▶ [WHAT THE TASK ASKS]: Every entry should appear in your answer exactly as it does here.

(Stored items)
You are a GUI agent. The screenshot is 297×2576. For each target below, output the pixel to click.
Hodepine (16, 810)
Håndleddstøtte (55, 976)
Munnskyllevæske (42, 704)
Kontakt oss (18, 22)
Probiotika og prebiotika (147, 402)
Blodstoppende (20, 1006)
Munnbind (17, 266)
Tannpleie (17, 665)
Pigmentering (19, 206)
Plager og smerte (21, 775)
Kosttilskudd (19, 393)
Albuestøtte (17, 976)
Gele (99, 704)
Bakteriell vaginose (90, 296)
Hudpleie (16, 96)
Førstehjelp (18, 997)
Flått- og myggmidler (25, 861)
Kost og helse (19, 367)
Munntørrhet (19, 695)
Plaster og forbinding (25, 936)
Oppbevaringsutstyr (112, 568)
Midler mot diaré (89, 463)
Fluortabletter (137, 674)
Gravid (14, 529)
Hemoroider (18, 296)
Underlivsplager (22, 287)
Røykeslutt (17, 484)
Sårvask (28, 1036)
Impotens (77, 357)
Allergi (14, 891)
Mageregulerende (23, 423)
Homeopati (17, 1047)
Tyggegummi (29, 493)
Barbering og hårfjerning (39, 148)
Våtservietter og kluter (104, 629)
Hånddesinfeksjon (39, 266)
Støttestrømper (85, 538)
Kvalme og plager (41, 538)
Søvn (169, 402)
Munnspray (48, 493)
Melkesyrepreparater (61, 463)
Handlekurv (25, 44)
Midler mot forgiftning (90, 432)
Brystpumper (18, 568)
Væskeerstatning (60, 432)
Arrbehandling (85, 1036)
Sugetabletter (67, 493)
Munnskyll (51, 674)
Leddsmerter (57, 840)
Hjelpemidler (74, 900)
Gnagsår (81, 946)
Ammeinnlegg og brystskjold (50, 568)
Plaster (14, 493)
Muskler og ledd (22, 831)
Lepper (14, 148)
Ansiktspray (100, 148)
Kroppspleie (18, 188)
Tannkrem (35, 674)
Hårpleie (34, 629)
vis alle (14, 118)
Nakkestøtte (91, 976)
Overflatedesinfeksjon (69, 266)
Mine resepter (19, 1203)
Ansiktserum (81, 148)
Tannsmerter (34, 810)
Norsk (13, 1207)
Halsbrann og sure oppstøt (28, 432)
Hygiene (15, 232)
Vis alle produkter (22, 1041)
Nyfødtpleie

▶ [OUTPUT OF THE EXERCISE]:
You are a GUI agent. The screenshot is 297×2576. For each target below, output the pixel to click.
Hodepine (16, 810)
Håndleddstøtte (55, 976)
Munnskyllevæske (42, 704)
Kontakt oss (18, 22)
Probiotika og prebiotika (147, 402)
Blodstoppende (20, 1006)
Munnbind (17, 266)
Tannpleie (17, 665)
Pigmentering (19, 206)
Plager og smerte (21, 775)
Kosttilskudd (19, 393)
Albuestøtte (17, 976)
Gele (99, 704)
Bakteriell vaginose (90, 296)
Hudpleie (16, 96)
Førstehjelp (18, 997)
Flått- og myggmidler (25, 861)
Kost og helse (19, 367)
Munntørrhet (19, 695)
Plaster og forbinding (25, 936)
Oppbevaringsutstyr (112, 568)
Midler mot diaré (89, 463)
Fluortabletter (137, 674)
Gravid (14, 529)
Hemoroider (18, 296)
Underlivsplager (22, 287)
Røykeslutt (17, 484)
Sårvask (28, 1036)
Impotens (77, 357)
Allergi (14, 891)
Mageregulerende (23, 423)
Homeopati (17, 1047)
Tyggegummi (29, 493)
Barbering og hårfjerning (39, 148)
Våtservietter og kluter (104, 629)
Hånddesinfeksjon (39, 266)
Støttestrømper (85, 538)
Kvalme og plager (41, 538)
Søvn (169, 402)
Munnspray (48, 493)
Melkesyrepreparater (61, 463)
Handlekurv (25, 44)
Midler mot forgiftning (90, 432)
Brystpumper (18, 568)
Væskeerstatning (60, 432)
Arrbehandling (85, 1036)
Sugetabletter (67, 493)
Munnskyll (51, 674)
Leddsmerter (57, 840)
Hjelpemidler (74, 900)
Gnagsår (81, 946)
Ammeinnlegg og brystskjold (50, 568)
Plaster (14, 493)
Muskler og ledd (22, 831)
Lepper (14, 148)
Ansiktspray (100, 148)
Kroppspleie (18, 188)
Tannkrem (35, 674)
Hårpleie (34, 629)
vis alle (14, 118)
Nakkestøtte (91, 976)
Overflatedesinfeksjon (69, 266)
Mine resepter (19, 1203)
Ansiktserum (81, 148)
Tannsmerter (34, 810)
Norsk (13, 1207)
Halsbrann og sure oppstøt (28, 432)
Hygiene (15, 232)
Vis alle produkter (22, 1041)
Nyfødtpleie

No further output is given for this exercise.